### EXERCISE INSTRUCTIONS
Without the images, reproduce every entry exactly.

============

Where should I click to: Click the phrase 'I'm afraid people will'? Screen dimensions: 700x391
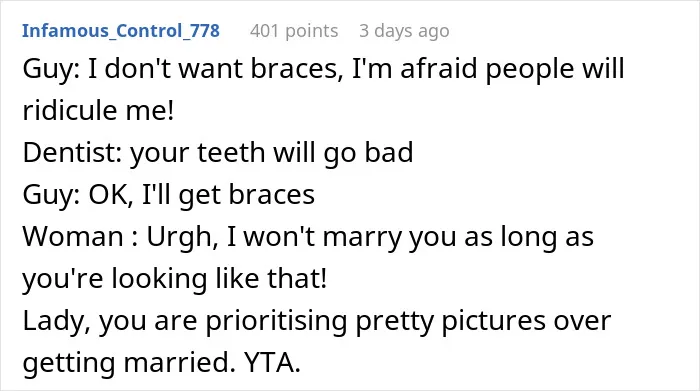[488, 70]
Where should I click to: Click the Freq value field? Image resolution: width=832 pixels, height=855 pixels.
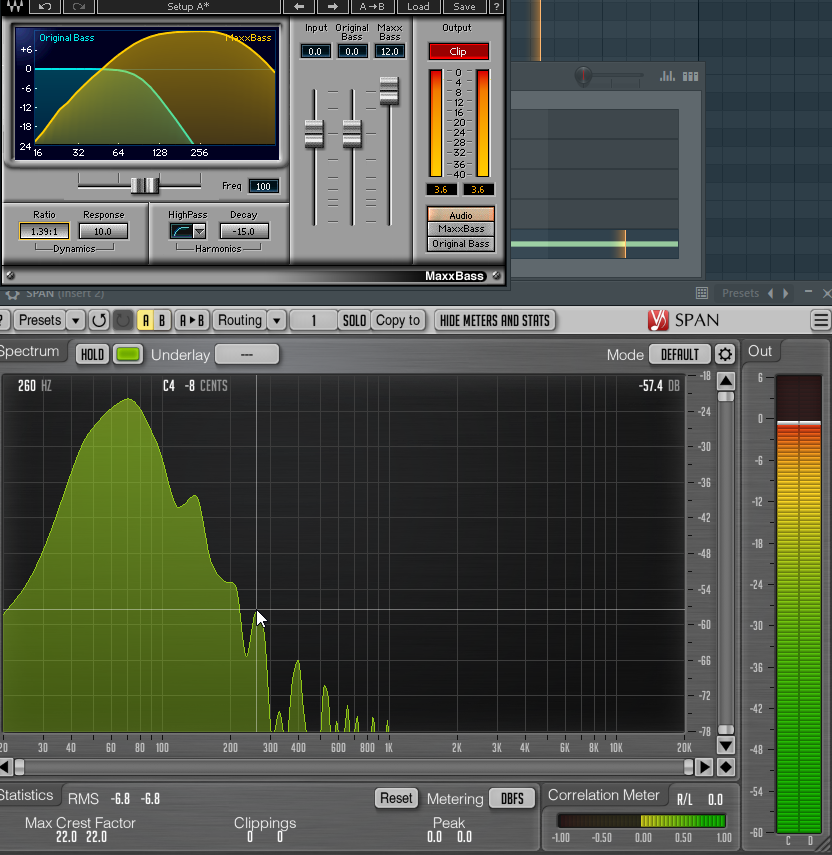[264, 186]
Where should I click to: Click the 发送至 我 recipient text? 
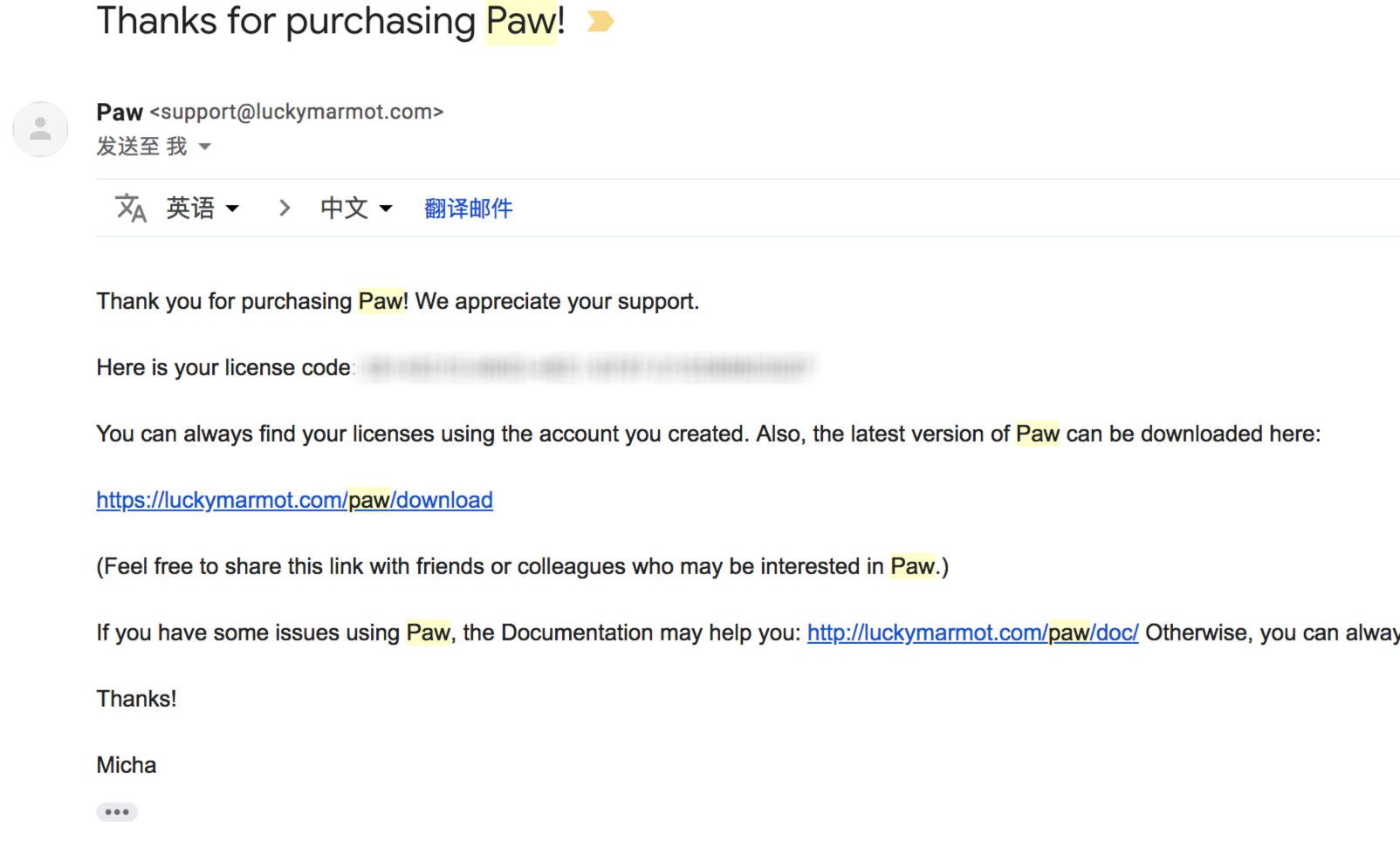pyautogui.click(x=141, y=147)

============

### WRITTEN SOLUTION
Where should I click to: Click the phrase 'I'm afraid people will'? Screen dimensions: 700x391
[488, 70]
Where should I click to: Click the Freq value field? Image resolution: width=832 pixels, height=855 pixels.
[264, 186]
Where should I click to: Click the 发送至 我 recipient text? 
pyautogui.click(x=141, y=147)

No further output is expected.